Im perfectly happy going without somethings myself to make sure my child has it, but i was damned if i was going without while someone who was supposed to be an adult and partner was shitting it away on selfish rubbish quicker than i could earn it

CuppaSarah · 13/01/2017 14:25

Thank you skilled that means a lot to hear.

Before things got really tight, I saved a significant amount of money for a holiday, all by myself. I was so proud it was enough for a deposit, but I didn't put one down just in case. My car then desperately needing replacing and it all went on that. But there he was enjoying whatever he wanted!

OP posts:
expatinscotland · 13/01/2017 14:32

It's not a good idea to rely on quitting your job and going on benefits. I'd get him working first and then get some legal advice. He's a cocklodger.

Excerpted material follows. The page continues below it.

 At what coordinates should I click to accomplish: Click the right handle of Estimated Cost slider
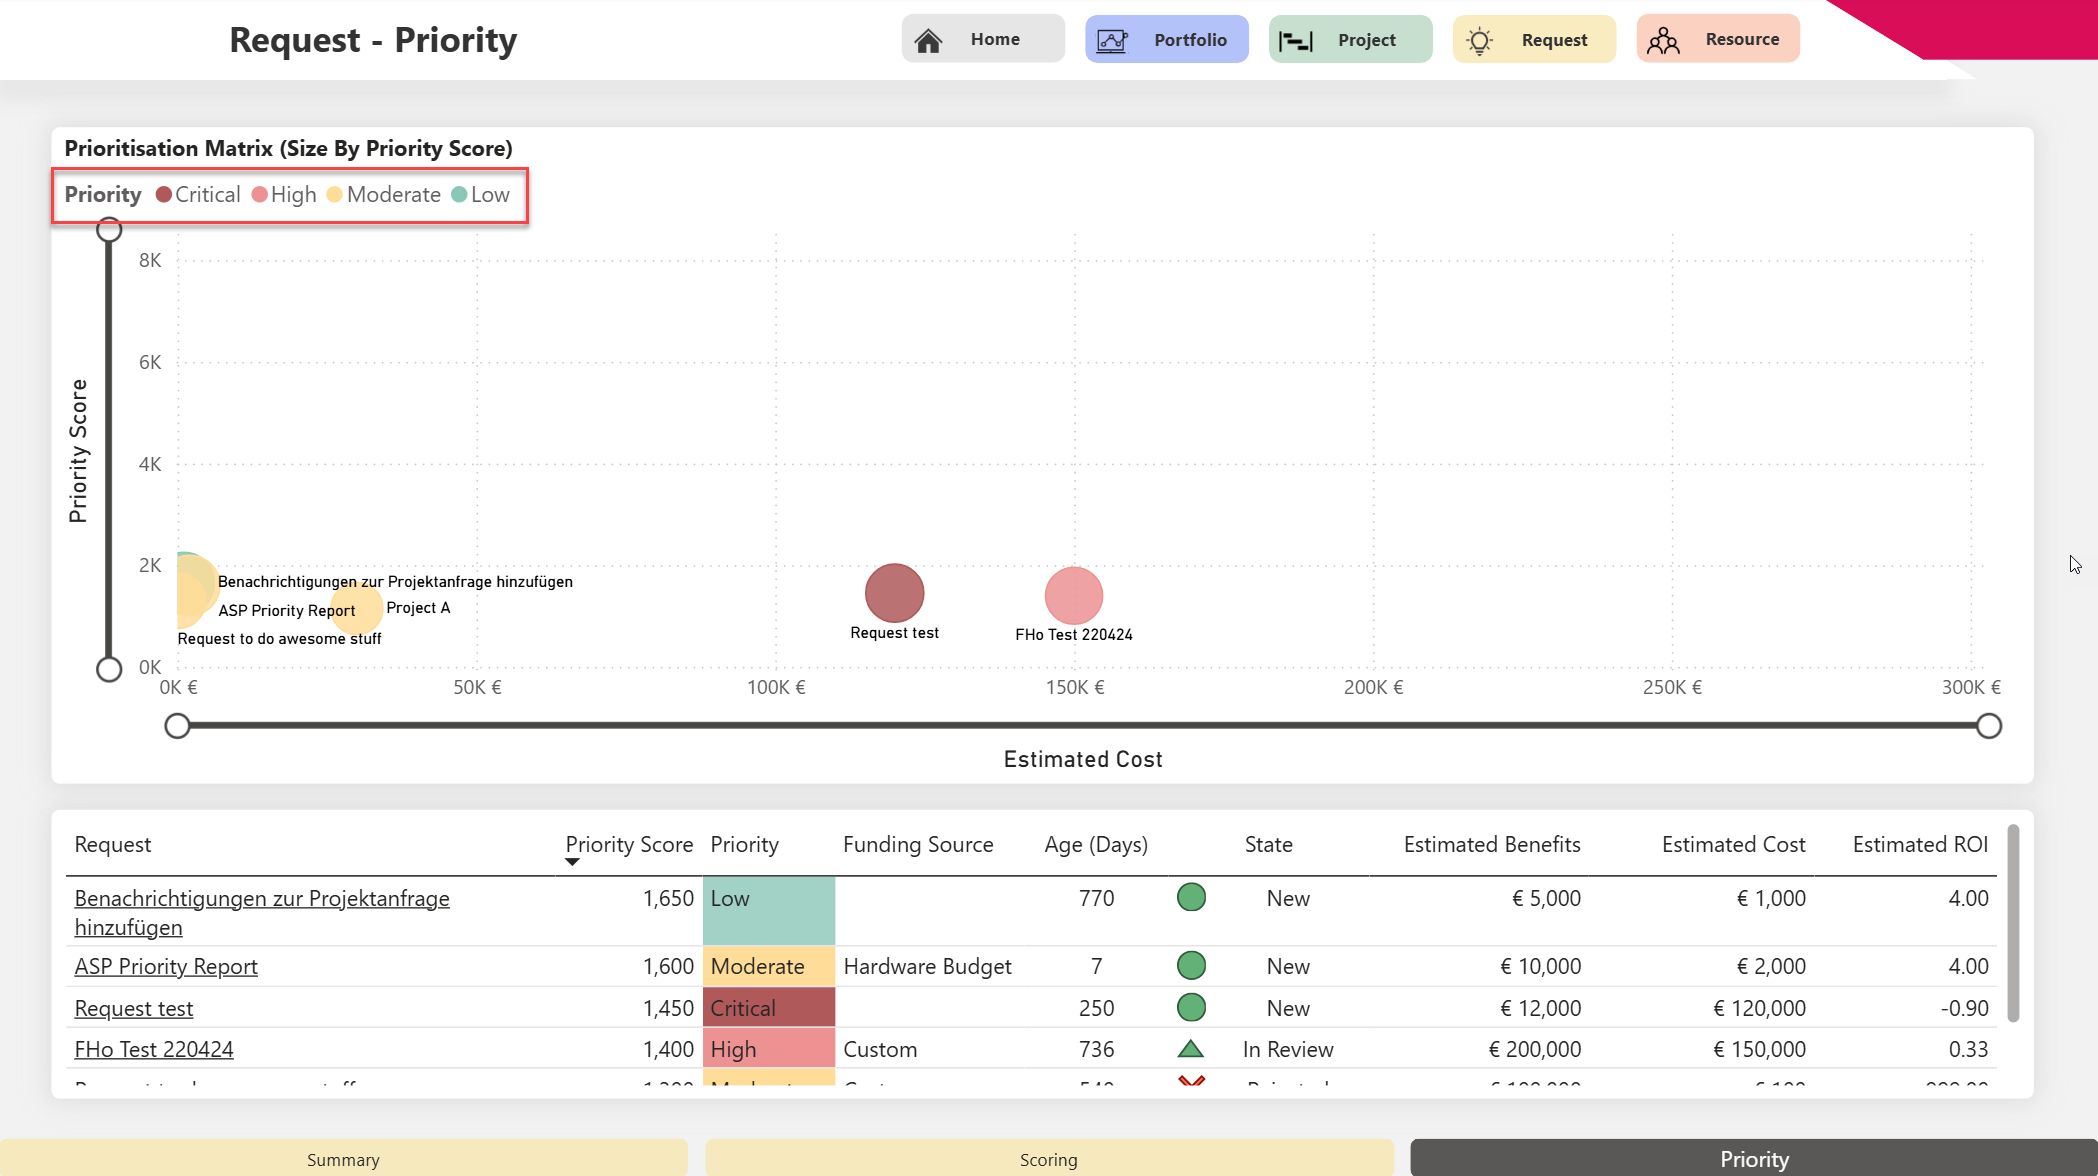coord(1989,726)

CuppaSarah · 13/01/2017 14:42

expat that'd exactly what I'm thinking. I'm hoping he'll get something, even cleaning, but a fair few hours. Then seeing a solicitor, to get advice.

I'm dreading my dad finding out. He'll do anything he can to help me and the kids, but he will be so pissed off with dh.

Is it bad I'm hoping dh can pull off some miracle and make it all better magically?

OP posts:
Postagestamppat · 13/01/2017 14:42

I have been in a similar situation. DH was very happy for me to pay for bills, etc while he spent his wages on having a great time. We managed to turn it around but it took years and the most horrible arguments for DH to grow up. Some men slip into a lifestyle of total financial irresponsibility and can be extremely reluctant to give it up. If I were you I do an internal check if you feel that he can change, if you can trust him in the future and if you are willing to put your kids through the nastiness that result from this. Getting a financial arse to give up being able to spend money how and when they like can be forcing a child to stop eating sweets in a sweetshop - tantrum alert! Start by refusing to pay the credit card bill and make sure you are as financially independent as possible and you know how much he earns and where it is going when he starts work.

RoundTheBend · 13/01/2017 15:00

You said about the credit card statements going to YOUR Mum's? I would not be happy if I was your Mum because if he defaults on the payments, it will be her address that is blackened and the address to whom the bailiffs will call.